BlackICE open connection DoS

[souleman]

Got this from a symantic security alert...

BlackICE agent version 3.1ebh has been found to contain a remotely exploitable denial of service in certain configurations, which lets a remote attacker consume large amounts of memory (200 to 400 MB) on the system by simply opening many connections to the BlackICE system.

This vulnerability has been confirmed by the vendor, who recommends users lower the maximum number of open connections by changing the 'tcp.maxconnections' parameter in the blackice.ini file.

Source: VulnWatch http://archives.neohapsis.com/archiv...2-q2/0114.html

[avdven]

Hmmm... where'd VicTT go?

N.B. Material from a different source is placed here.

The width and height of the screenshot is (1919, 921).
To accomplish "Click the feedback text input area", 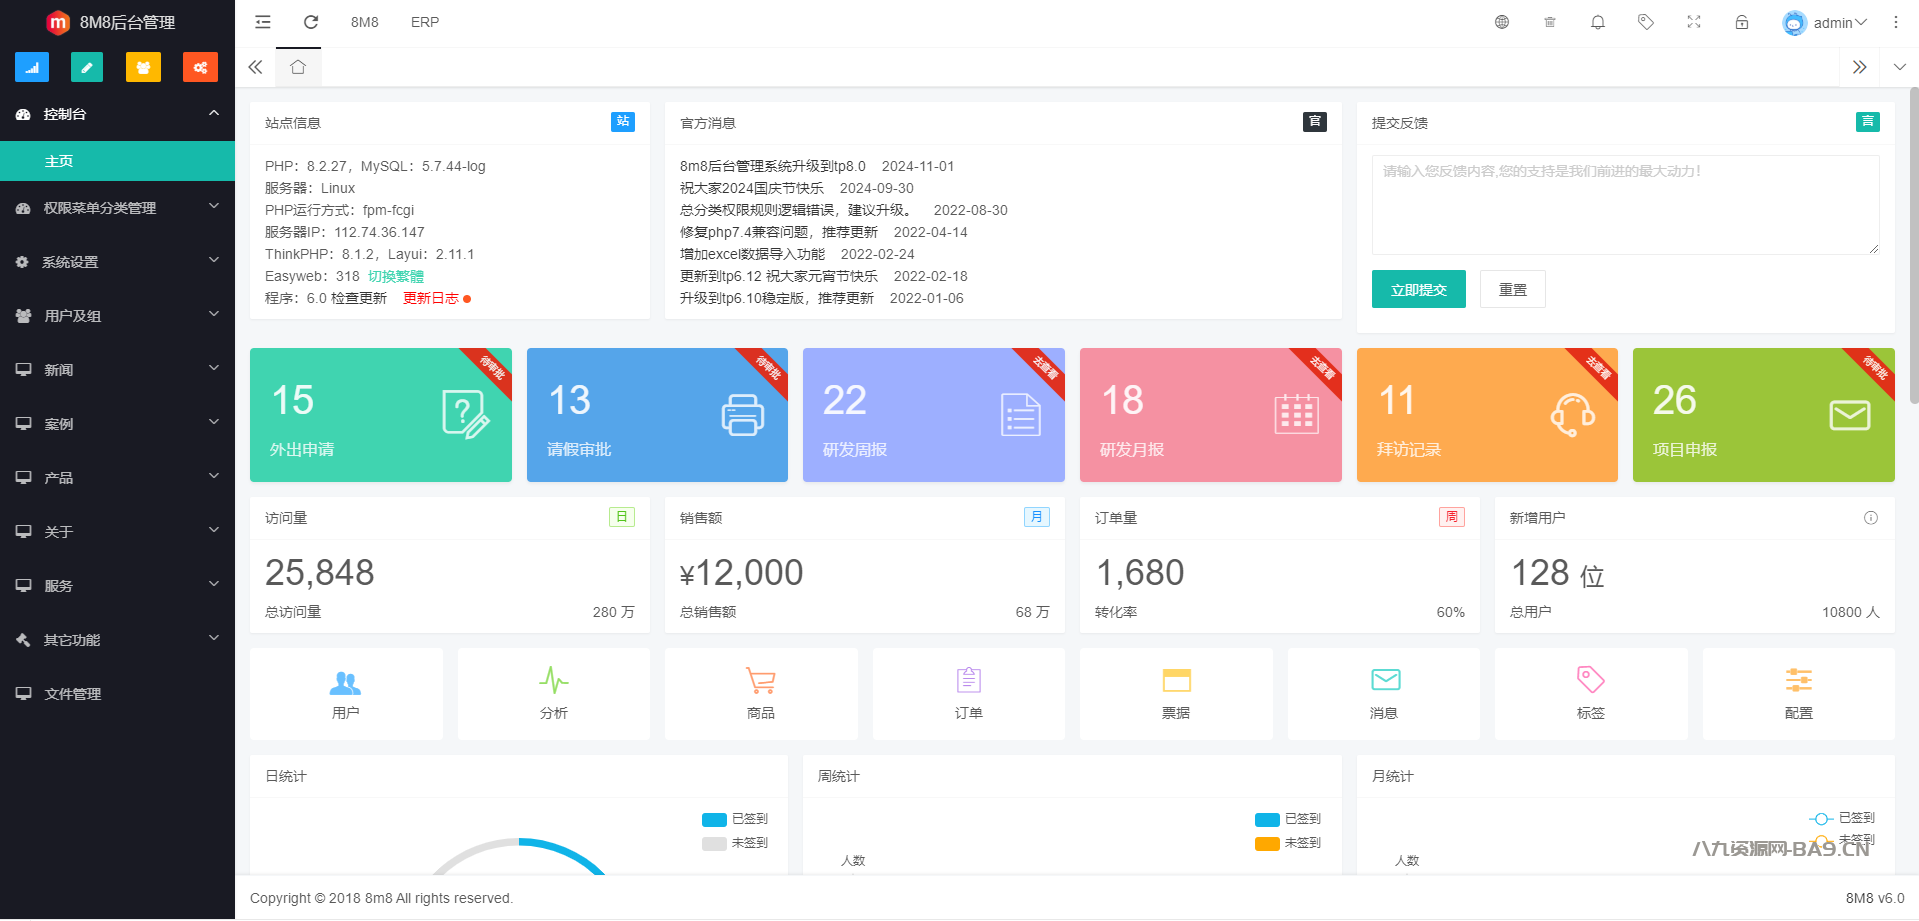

Last night he was asking people (in IRC) to DoS him so that he could figure out if his BlackICE firewall was doing it's job. If someone had only known about this then... someone could have taught him that those kinds of propositions can be dangerous...

AJ

[a_420_hacker_24]

well after the first problem was found with black ice I stop using it because...If you find one vulnerability with software chances are that their will be more.I like tiny firewall alot better.

[khakisrule]

Lol, what a guy, and had I known he was asking I would have obliged. But how can it consume 400megs? Thats insane, pretty powerful attack I guess. But is there any way to know if a person is running BlackIce? Or do you have to guess? And I thought that BlackIce supposedly didn't advertise itself as a firewall. Doesn't it call itself something else? I may be wrong, I read that on some site that was sticking up for BlackIce.

[jethro]

But, in theory, can't this be achieved on any system which any service, like TELNET, FTP, even HTTP?